The Insanity Defense

Foster claims Mayo's failure to present an insanity defense was ineffective. The decision to not present the insanity defense was Foster's, not Mayo's. In Mayo's opinion the best defense strategies available were seeking a conviction of the lesser included offense, second degree murder, or pleading not guilty by reason of insanity. He explained his strategies and reasoning to Foster. He particularly favored seeking a second degree conviction. His theory was sound. Second degree murder included

The unlawful killing of a human being, when perpetrated by any act imminently dangerous to another and evincing a depraved mind regardless of human life, although without any premeditated design to effect the death of any particular individual ....

§ 782.04(2), Fla.Stat. (1975). The maximum punishment was 30 years' imprisonment. § 775.082(3)(b), Fla.Stat. (1975). Mayo believed that with the psychiatric evidence available, some rather bizarre behavior by Foster before and during the murder, and the circumstances (especially the fact that the victim died while drinking and using a prostitute) he could convince the jury to return a second degree verdict.

Foster rejected the defense. He wanted to "walk or burn." Despite his many arrests Foster had never been convicted, and he was convinced he could talk his way out of jail. It will be my word against the womens' was his reasoning. Mayo pointed out the fallacy of Foster's plan. Two eyewitnesses, he said, would be hard to counter, and Foster's confession would be devastating despite Foster's explanation that the women had just convinced him he killed Lanier. Mayo tried many times to change Foster's mind. But Foster was adamant — "Walk or Burn."

Foster rejected an insanity defense for the same reasons. As with the second degree murder strategy, Mayo explained the defense and its consequences. He accurately informed Foster that a not guilty by reason of insanity verdict might lead to some time in a mental hospital. A person acquitted for cause of insanity could be treated as insane and incarcerated "[i]f the discharge or going at large of such ... person shall be considered by the court manifestly dangerous to the peace and safety of the people ...." Fla.R.Crim.P. 3.460 (1975). Given Foster's long history of violence and the brutality of the murder it was highly likely that if acquitted by reason of insanity, he would be confined for a good while in a mental hospital.
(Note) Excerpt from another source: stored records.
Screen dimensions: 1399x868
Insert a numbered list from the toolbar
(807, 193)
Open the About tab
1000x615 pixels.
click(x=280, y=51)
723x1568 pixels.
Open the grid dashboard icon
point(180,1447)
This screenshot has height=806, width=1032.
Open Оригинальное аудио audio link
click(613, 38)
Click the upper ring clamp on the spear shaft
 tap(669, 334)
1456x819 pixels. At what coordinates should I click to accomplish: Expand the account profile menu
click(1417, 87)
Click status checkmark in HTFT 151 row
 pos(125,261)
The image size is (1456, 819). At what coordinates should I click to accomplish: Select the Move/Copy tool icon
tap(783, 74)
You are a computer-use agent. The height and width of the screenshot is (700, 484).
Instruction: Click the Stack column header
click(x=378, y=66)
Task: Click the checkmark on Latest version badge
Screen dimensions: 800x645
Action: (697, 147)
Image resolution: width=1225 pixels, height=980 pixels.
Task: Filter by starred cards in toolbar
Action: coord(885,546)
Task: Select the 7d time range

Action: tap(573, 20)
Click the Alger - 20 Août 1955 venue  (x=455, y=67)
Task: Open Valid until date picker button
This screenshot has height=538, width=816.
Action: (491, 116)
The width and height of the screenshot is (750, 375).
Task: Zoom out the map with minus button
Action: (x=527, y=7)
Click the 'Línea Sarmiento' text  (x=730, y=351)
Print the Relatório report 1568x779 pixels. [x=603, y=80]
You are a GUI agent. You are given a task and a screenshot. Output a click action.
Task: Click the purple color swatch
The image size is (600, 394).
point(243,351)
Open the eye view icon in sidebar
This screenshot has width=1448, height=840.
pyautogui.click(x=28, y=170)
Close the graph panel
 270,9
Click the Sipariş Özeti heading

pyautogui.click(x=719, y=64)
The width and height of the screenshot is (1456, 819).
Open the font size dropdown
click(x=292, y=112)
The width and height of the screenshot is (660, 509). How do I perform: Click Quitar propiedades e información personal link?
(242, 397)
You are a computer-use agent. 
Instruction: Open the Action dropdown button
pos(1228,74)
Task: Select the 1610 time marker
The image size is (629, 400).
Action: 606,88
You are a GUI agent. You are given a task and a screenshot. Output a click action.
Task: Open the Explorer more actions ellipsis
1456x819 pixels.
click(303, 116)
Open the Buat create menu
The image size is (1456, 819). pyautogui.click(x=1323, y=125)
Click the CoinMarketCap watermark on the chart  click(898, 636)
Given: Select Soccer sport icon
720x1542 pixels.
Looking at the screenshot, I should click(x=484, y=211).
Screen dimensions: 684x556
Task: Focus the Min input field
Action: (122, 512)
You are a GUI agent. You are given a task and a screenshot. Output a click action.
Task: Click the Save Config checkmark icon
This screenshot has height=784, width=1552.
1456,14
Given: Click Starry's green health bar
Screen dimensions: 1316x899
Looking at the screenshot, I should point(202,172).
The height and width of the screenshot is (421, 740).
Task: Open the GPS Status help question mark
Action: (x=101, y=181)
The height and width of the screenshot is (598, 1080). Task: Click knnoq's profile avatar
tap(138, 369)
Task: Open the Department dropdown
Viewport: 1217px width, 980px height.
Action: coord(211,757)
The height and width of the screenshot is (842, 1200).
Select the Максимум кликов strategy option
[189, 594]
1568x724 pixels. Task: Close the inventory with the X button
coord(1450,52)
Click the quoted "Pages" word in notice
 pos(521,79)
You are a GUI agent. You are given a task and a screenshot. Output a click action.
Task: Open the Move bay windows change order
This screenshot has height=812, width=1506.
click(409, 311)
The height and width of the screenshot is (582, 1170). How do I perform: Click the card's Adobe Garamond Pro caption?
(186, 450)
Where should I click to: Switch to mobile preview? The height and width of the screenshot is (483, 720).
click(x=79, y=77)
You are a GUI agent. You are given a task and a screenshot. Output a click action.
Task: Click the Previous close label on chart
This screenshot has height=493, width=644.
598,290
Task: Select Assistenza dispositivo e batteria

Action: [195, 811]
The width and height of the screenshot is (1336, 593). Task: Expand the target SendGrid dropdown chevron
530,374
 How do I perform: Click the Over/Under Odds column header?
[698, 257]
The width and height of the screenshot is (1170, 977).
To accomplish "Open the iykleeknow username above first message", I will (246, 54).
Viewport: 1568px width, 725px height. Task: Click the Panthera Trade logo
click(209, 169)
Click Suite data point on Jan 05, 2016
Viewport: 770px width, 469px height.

This possibility of confinement caused Foster to reject an insanity defense.

"Informed evaluation of potential defenses to criminal charges and meaningful discussion with one's client of the realities of *603 his case are cornerstones of effective assistance of counsel." Gaines v. Hopper, 575 F.2d 1147, 1149-1150 (5th Cir. 1978). Informed evaluation of potential defenses and a meaningful discussion of the case's realities are what Mayo gave Foster. Foster insisted on not following Mayo's advice. After properly advising Foster and trying to convince him to follow the advice, Mayo had no choice but to honor Foster's wishes and forego the insanity defense and forego seeking a second degree conviction.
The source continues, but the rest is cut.